Nonostante questo, i titoli energetici restano sotto rappresentati negli indici globali, aprendo così spazio per un approccio attivo e selettivo da parte degli investitori istituzionali e retail. Per tale ragione M&G Investments ha deciso di proporre un nuovo fondo di investimento sulle opportunità offerte dalla crescente domanda di energia e dal passaggio verso la decarbonizzazione.
Il nuovo fondo, denominato M&G (Lux) Global Energy Opportunities Fund va ad ampliare la gamma di strategie dell’asset manager britannico, tra i principali attori europei dell’industria.

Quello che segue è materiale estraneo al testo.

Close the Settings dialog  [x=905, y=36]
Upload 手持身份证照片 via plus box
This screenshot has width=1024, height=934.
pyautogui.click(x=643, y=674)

L’obiettivo del fondo è offrire un’esposizione bilanciata a tutto il comparto energetico, integrando fonti tradizionali e rinnovabili in un’unica strategia d’investimento.
“Il fondo riconosce la complessità dei modelli di consumo energetico reali e mira a cogliere opportunità di lungo termine all’interno di un sistema energetico in continua evoluzione. La profonda conoscenza del settore da parte del team di gestione, maturata in decenni di esperienza, insieme alle solide capacità di ricerca di M&G, aggiunge una nuova dimensione alla nostra offerta azionaria” ha commentato Fabiana Fedeli, direttore degli investimenti azionari multi-asset e sustainability di M&G Investments.

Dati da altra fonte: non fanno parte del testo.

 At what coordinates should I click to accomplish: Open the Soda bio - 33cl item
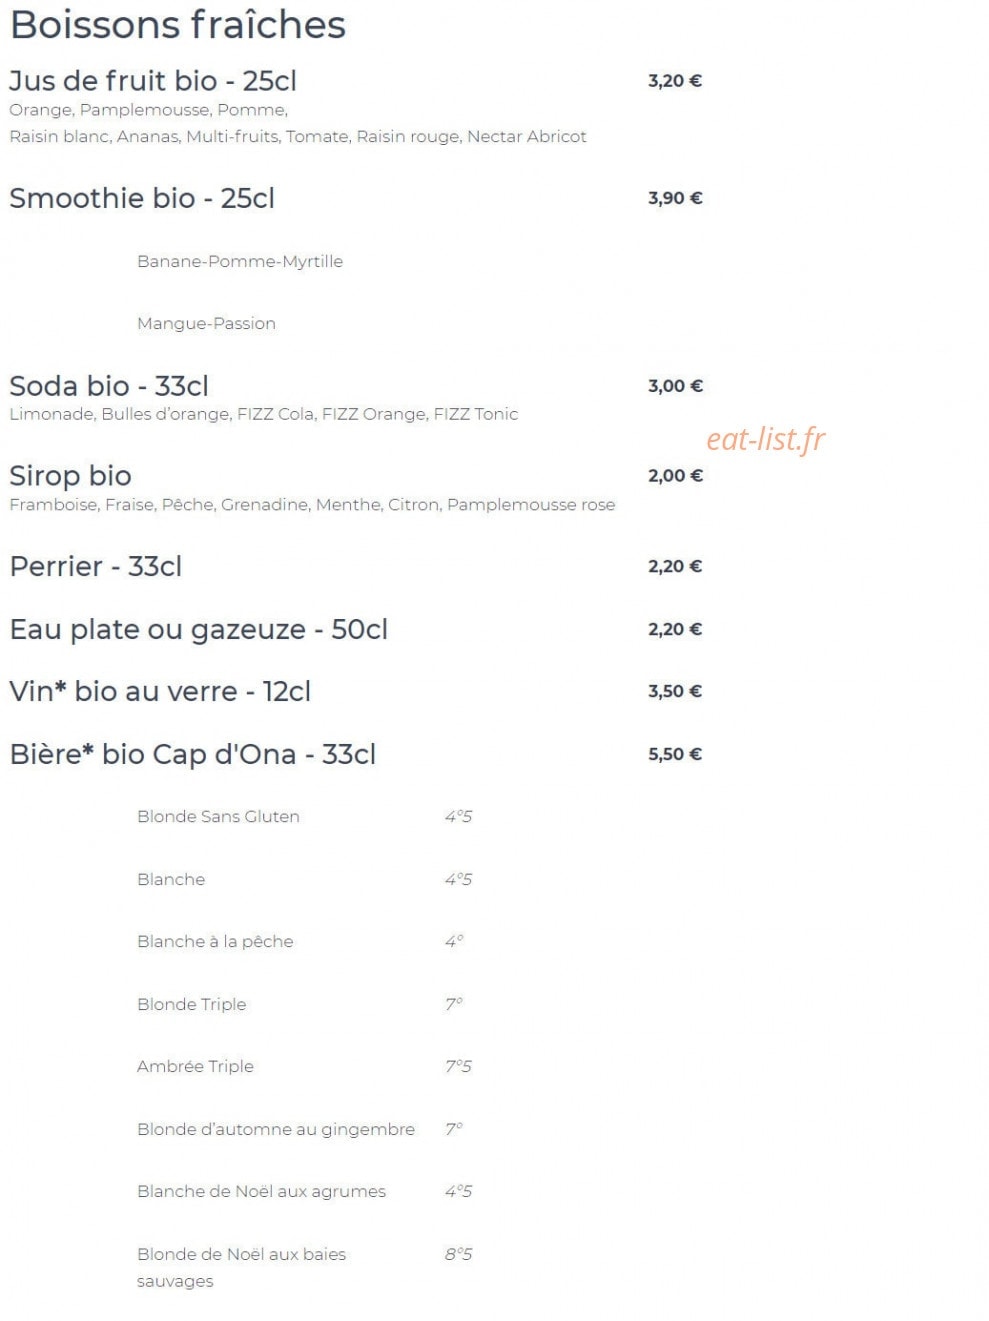click(x=109, y=386)
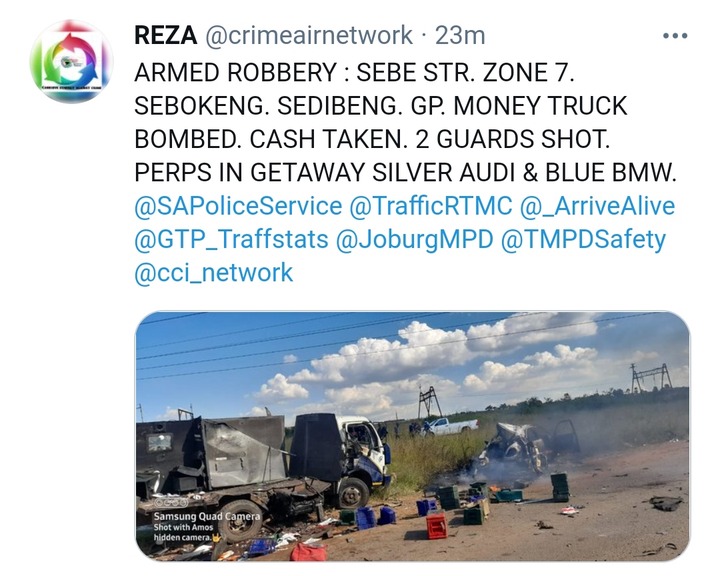Open the @cci_network mention

tap(214, 273)
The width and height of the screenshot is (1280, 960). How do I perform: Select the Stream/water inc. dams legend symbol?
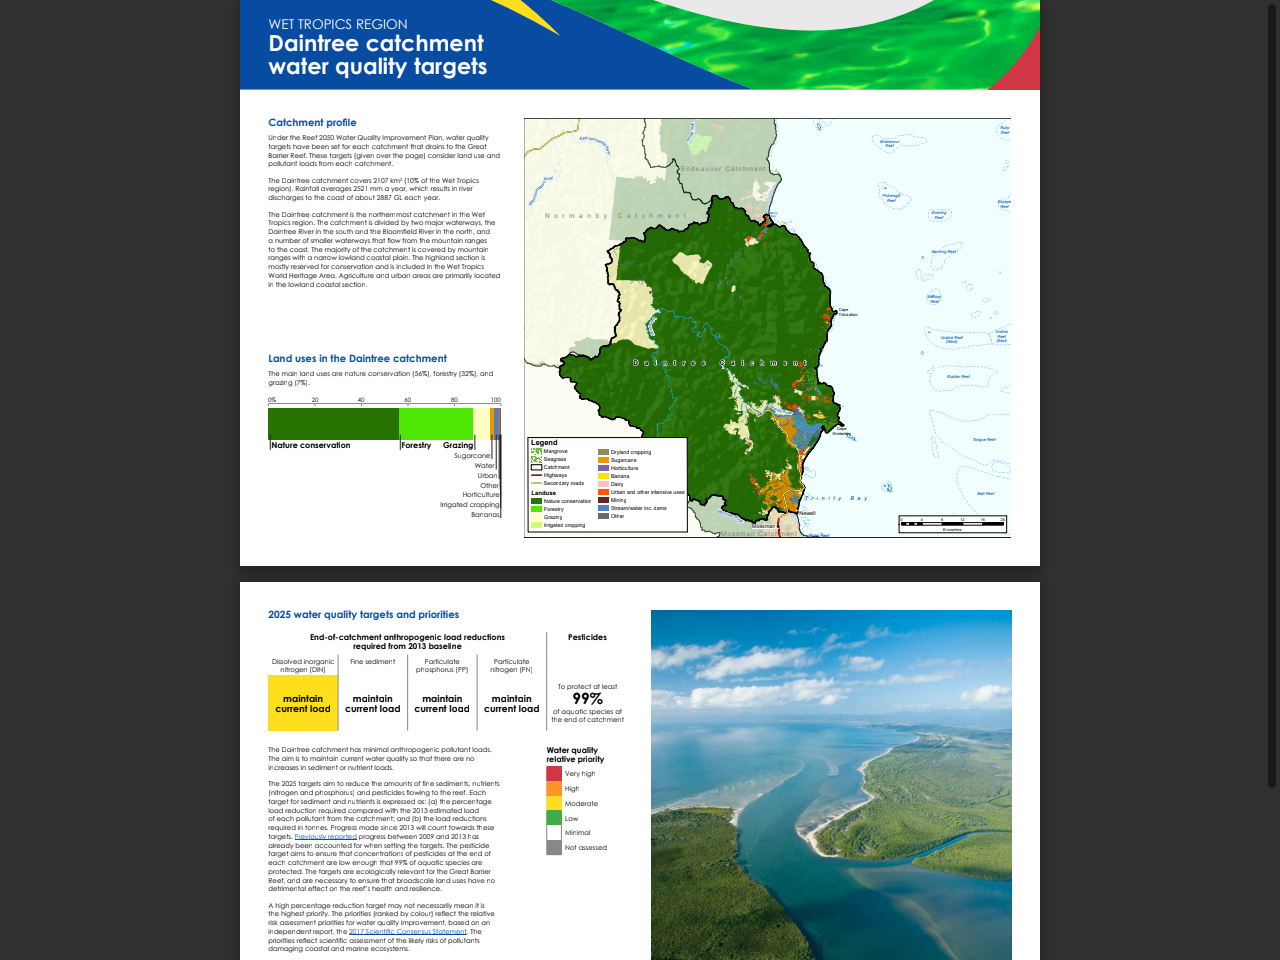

Le caratteristiche del nuovo fondo sulla transizione energetica di M&G
Il fondo M&G (Lux) Global Energy Opportunities Fund investirà in 40–50 titoli ad alta convinzione, selezionati lungo l’intera catena del valore energetico. L’obiettivo dichiarato è ottenere una performance superiore al mercato azionario globale – rappresentato dall’indice Msci Acwi Net Return – su un orizzonte di cinque anni, integrando nel processo d’investimento criteri Esg.
L’universo investibile si articola in tre categorie:
- produttori di energia;
- consumatori ed emettitori;
- fornitori della filiera.

Il portafoglio comprenderà aziende consolidate, in prevalenza a grande capitalizzazione, attive nella produzione, distribuzione e trasformazione dell’energia, ma anche società che forniscono componenti, tecnologie e servizi essenziali per la transizione.
Alla guida della strategia ci sarà Michael Rae, con oltre vent’anni di esperienza nel settore energetico globale, affiancato da Alex Araujo, già gestore del fondo M&G (Lux) Global Listed Infrastructure. “La transizione energetica non è lineare: è una trasformazione complessa e pluridecennale. La nostra strategia riflette questa realtà, investendo in aziende che abilitano, si adattano o beneficiano del cambiamento nel modo in cui l’energia viene prodotta, distribuita e consumata. Con un approccio ad alta convinzione e senza vincoli di stile, puntiamo a individuare opportunità sottovalutate in diversi settori e aree geografiche, mantenendo un profilo di rischio equilibrato” ha spiegato il gestore.
Il fondo è classificato come Articolo 8 ai sensi della Sfdr, è consigliato per un orizzonte di investimento medio lungo, a cinque anni. L’impatto sul rendimento annuale su tale orizzonte di investimento è calcolato al 3%, comprendente i costi di ingresso e le commissioni di gestione che ammontano all’1,71% annuo.